## Start

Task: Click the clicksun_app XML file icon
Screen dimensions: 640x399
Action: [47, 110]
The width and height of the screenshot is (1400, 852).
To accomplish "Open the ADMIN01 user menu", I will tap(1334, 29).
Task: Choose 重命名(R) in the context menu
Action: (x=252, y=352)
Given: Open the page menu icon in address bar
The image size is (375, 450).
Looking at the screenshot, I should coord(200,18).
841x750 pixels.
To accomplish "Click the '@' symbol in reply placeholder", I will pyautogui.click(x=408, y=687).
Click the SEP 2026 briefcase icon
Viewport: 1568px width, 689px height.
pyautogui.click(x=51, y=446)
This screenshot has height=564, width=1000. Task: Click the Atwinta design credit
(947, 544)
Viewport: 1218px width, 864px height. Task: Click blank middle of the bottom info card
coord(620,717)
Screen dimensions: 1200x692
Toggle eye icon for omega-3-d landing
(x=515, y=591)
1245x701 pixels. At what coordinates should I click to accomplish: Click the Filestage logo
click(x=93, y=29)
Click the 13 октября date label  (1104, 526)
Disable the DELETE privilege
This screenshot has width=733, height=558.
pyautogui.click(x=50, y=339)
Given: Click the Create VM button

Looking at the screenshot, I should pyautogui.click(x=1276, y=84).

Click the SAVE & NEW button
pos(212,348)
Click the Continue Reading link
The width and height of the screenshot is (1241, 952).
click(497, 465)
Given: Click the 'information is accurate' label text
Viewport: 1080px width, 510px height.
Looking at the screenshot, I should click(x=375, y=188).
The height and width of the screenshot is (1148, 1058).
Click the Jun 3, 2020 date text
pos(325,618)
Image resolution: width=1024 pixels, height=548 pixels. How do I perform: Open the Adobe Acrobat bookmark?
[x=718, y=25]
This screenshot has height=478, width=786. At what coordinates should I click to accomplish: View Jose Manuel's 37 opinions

## End

Rewrite all the records above, replacing "Viewport" with "Browser window" and leaving everything else unchanged.

Task: Click the clicksun_app XML file icon
Screen dimensions: 640x399
Action: [47, 110]
The width and height of the screenshot is (1400, 852).
To accomplish "Open the ADMIN01 user menu", I will tap(1334, 29).
Task: Choose 重命名(R) in the context menu
Action: (x=252, y=352)
Given: Open the page menu icon in address bar
The image size is (375, 450).
Looking at the screenshot, I should coord(200,18).
841x750 pixels.
To accomplish "Click the '@' symbol in reply placeholder", I will pyautogui.click(x=408, y=687).
Click the SEP 2026 briefcase icon
Browser window: 1568px width, 689px height.
pyautogui.click(x=51, y=446)
This screenshot has height=564, width=1000. Task: Click the Atwinta design credit
(947, 544)
Browser window: 1218px width, 864px height. Task: Click blank middle of the bottom info card
coord(620,717)
Screen dimensions: 1200x692
Toggle eye icon for omega-3-d landing
(x=515, y=591)
1245x701 pixels. At what coordinates should I click to accomplish: Click the Filestage logo
click(x=93, y=29)
Click the 13 октября date label  (1104, 526)
Disable the DELETE privilege
This screenshot has width=733, height=558.
pyautogui.click(x=50, y=339)
Given: Click the Create VM button

Looking at the screenshot, I should pyautogui.click(x=1276, y=84).

Click the SAVE & NEW button
pos(212,348)
Click the Continue Reading link
The width and height of the screenshot is (1241, 952).
click(497, 465)
Given: Click the 'information is accurate' label text
Browser window: 1080px width, 510px height.
Looking at the screenshot, I should click(x=375, y=188).
The height and width of the screenshot is (1148, 1058).
Click the Jun 3, 2020 date text
pos(325,618)
Image resolution: width=1024 pixels, height=548 pixels. How do I perform: Open the Adobe Acrobat bookmark?
[x=718, y=25]
This screenshot has height=478, width=786. At what coordinates should I click to accomplish: View Jose Manuel's 37 opinions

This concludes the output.